CONSIGNE A –
Répondez à ces questions d'après l'extrait sur Laurel Halo :
(i) À quelle série d'animation le texte associe-t-il le disque Quarantine ?
(ii) Sur quel titre Quarantine se clôturait-il ?
(iii) Quel est le premier titre de l'Ep Behind the Green Door ?
CONSIGNE B – Retapez le passage de l'extrait sur Laurel Halo qui commence par « Magnifique et émotionnellement » et se poursuit jusqu'à « Of Rain (2013) ».

EXTRAIT SOURCE –
________________________
Quarantine inverse les rôles et interroge notre rapport à la technologie, ce monde où l’homme se retrouve seul et physiquement inactif devant son ordinateur, alors que l’information et le réseau grouillent de vie. Le digital y est très humain et l’humain très digital, et l’album définit aussi bien la machine que l’homme comme générateur à la fois de peur, d’anxiété et d’isolement, et en même temps de chaleur et de partage. Si je devais associer ce disque à une œuvre visuelle, ce serait Serial experiments Lain, la série d’animation de Ryutaro Nakamura. Les outils séparent-ils les hommes ou encouragent-ils leur rapprochement ? La voix de Laurel Halo prend toujours le contrepied des instrumentations et ne semble jamais vouloir s’y soumettre. Quand la musique se fait placide, c’est la voix qui génère de l’appréhension (sur Years, elle rappelle les invocations shamaniques chères à David Tibet). Mais quand, à l’inverse, elle devient caverneuse, pour ne pas dire apocalyptique, le chant se transforme en une complainte rassurante. Question de relativité peut-être.
Magnifique et émotionnellement impactant, tout en s’inscrivant dans la lignée de Thomas Köner et Christian Fennesz, Quarantine a tout d’une pièce maitresse de la musique contemporaine, qui conjointement détourne les modèles pop (les « just wanna be with you ! » de Holoday) et rend le sound design plus accessible.
On aime bien s’imaginer que le dernier titre d’un disque joue le rôle d’indice destiné à faire deviner la suite. Et comme Quarantine se clôturait sur le doucereux Light + Space, marqué du sceau de Brian Eno, on s’attendait à ce que Laurel Halo devienne une chantre de la musique conceptuelle.
Behind the Green Door (2013) et Chance Of Rain (2013)
Publié sur la première moitié de 2013, l’Ep Behind the Green Door brouille à nouveau les pistes avec un premier titre, Throw, soutenu par un piano arrangé et une suite qui transpire la uk bass music sans pour autant chercher à se rattacher à une chapelle. Mais surtout les voix ont totalement disparu et la machine a remporté la partie. Combien d’artistes qui se sont démarqués par leur voix décident-ils d’abandonner celle-ci en beau milieu de parcours ? A partir de là, on réalise que les deux premiers Ep n’avaient rien de brouillons sur lesquels Laurel Halo gribouillait des bribes d’identité. Non ils étaient déjà des œuvres à part entières au sein de la discographie d’une artiste qui conçoit chaque projet comme une pièce unique complètement isolée, à la personnalité forte et définie. Les ambiances sombres y sont toujours présentes, comme s’il s’agissait d’une version remixée de Quarantine où les voix auraient été troquées contre des rythmiques. Sur Noyfb, alors qu’on commence à s’installer confortablement dans la chanson, le clavier se met à hurler et un beat à s’auto-asphyxier, rappelant les cris du précédent album qui venaient semer la terreur.
________________________
DONNÉES RECUEILLIES –
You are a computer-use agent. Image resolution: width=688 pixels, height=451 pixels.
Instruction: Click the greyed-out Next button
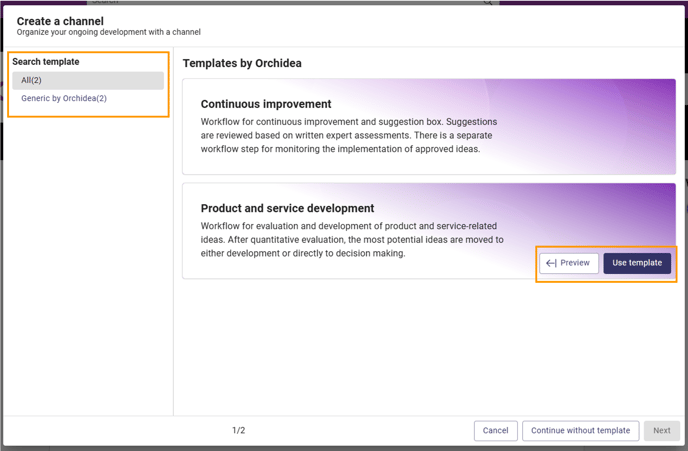(x=662, y=430)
________________________
CORRIGÉ A –
(i) Serial experiments Lain, la série d'animation de Ryutaro Nakamura.
(ii) Light + Space.
(iii) Throw.

CORRIGÉ B –
Magnifique et émotionnellement impactant, tout en s’inscrivant dans la lignée de Thomas Köner et Christian Fennesz, Quarantine a tout d’une pièce maitresse de la musique contemporaine, qui conjointement détourne les modèles pop (les « just wanna be with you ! » de Holoday) et rend le sound design plus accessible.
On aime bien s’imaginer que le dernier titre d’un disque joue le rôle d’indice destiné à faire deviner la suite. Et comme Quarantine se clôturait sur le doucereux Light + Space, marqué du sceau de Brian Eno, on s’attendait à ce que Laurel Halo devienne une chantre de la musique conceptuelle.
Behind the Green Door (2013) et Chance Of Rain (2013)